Violation of this Policy by an employee or representative may result in disciplinary action being taken against the employee / representative, in accordance with the Company’s Disciplinary Code as amended from time to time.

i. Rudiarius’ Associates

Conducting business with or via an “associate” (defined in Board Notice 58 of 2010 as any subsidiary or Holding Company of Rudiarius, any other subsidiary of the said Holding Company and any other company of which the said Holding Company is a subsidiary) may inherently give rise to a conflict of interest, thus the Company is required by the Code to make a list of its associates available to interested parties, together with this policy.

j. Staff training and general awareness

  1. All the company’s staff will be trained on this policy.
  2. A copy of the policy will be provided to each staff member and representative, and updated versions must be circulated as and when they are updated.
  3. Moreover, all clients – existing and future, must be made aware of the existence of this policy.
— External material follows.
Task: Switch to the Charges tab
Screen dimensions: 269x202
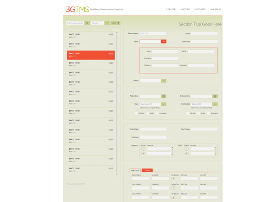Action: point(148,170)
k. Financial interest provided

Notwithstanding that this policy has been prepared from the point of view of receiving financial interests, the policy shall equally be applicable to the provision of financial interests to clients, product providers or other third parties (“stakeholders”). Any employee or representative who wishes to provide a financial interest to a stakeholder must submit a formal request, including supporting documents, via the e-mail address, for permission to provide the financial interest.

l. Review of the Policy

This policy shall be reviewed annually and any changes to this policy shall be communicated to all staff and representatives. For this purpose representatives and Key Individuals shall annually be required to provide feedback, in respect of this policy and any conflicts- or potential conflicts of interest that may exist.